### SUPPLIED DATA
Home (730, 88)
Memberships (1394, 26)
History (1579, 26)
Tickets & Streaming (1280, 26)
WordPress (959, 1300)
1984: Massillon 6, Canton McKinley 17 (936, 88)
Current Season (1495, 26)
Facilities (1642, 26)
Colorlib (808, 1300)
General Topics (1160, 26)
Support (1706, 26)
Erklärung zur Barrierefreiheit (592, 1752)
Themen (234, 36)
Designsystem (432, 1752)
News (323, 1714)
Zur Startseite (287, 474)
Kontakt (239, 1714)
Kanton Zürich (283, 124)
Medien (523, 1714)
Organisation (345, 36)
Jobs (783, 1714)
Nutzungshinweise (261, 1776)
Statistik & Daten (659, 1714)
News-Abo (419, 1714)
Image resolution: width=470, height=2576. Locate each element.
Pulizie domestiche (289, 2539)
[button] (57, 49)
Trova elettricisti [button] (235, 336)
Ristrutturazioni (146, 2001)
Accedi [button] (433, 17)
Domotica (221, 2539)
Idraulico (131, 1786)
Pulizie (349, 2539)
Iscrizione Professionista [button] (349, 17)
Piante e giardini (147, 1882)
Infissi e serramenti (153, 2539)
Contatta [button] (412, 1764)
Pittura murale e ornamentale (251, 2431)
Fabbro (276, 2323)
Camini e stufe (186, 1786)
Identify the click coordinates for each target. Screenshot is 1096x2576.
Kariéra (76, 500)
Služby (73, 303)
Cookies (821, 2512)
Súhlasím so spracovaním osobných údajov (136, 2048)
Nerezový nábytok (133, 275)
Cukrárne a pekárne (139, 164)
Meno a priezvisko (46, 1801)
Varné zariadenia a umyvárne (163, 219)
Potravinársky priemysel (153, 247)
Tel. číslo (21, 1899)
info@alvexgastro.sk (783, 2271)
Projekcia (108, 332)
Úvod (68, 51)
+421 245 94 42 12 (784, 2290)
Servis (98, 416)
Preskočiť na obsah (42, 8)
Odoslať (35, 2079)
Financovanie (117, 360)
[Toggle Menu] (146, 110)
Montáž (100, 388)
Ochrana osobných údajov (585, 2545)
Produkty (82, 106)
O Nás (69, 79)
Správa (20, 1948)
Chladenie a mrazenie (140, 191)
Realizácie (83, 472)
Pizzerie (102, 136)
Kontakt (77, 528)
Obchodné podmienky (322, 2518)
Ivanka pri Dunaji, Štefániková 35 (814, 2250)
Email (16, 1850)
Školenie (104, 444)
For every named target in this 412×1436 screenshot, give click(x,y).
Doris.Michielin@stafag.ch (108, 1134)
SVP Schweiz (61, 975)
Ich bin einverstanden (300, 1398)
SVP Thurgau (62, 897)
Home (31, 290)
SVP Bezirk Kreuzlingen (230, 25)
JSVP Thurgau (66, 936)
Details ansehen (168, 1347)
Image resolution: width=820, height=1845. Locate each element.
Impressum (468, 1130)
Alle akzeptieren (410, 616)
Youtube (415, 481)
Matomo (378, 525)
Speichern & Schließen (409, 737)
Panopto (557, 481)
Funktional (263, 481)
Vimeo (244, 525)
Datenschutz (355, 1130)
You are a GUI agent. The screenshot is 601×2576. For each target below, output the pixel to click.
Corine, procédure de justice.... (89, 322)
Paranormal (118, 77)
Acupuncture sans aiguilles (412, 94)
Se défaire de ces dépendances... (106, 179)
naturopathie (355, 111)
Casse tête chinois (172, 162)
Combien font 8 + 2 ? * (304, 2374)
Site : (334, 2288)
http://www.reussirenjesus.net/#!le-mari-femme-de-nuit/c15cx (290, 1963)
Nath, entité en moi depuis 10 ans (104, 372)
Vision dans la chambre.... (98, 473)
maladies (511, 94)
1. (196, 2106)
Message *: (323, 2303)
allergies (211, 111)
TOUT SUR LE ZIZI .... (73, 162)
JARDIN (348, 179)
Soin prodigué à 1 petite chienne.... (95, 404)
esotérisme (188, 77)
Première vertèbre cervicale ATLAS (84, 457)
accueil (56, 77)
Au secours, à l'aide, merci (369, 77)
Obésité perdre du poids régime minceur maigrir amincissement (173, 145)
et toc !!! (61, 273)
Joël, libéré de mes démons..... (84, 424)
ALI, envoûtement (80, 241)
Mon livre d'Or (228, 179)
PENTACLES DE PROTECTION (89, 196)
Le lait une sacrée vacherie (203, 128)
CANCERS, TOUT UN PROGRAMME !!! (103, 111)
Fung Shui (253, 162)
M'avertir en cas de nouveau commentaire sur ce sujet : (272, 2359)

### BRIEF
Show every line above where "button" is found.

### EXERCISE RESPONSE
[button] (57, 49)
Trova elettricisti [button] (235, 336)
Accedi [button] (433, 17)
Iscrizione Professionista [button] (349, 17)
Contatta [button] (412, 1764)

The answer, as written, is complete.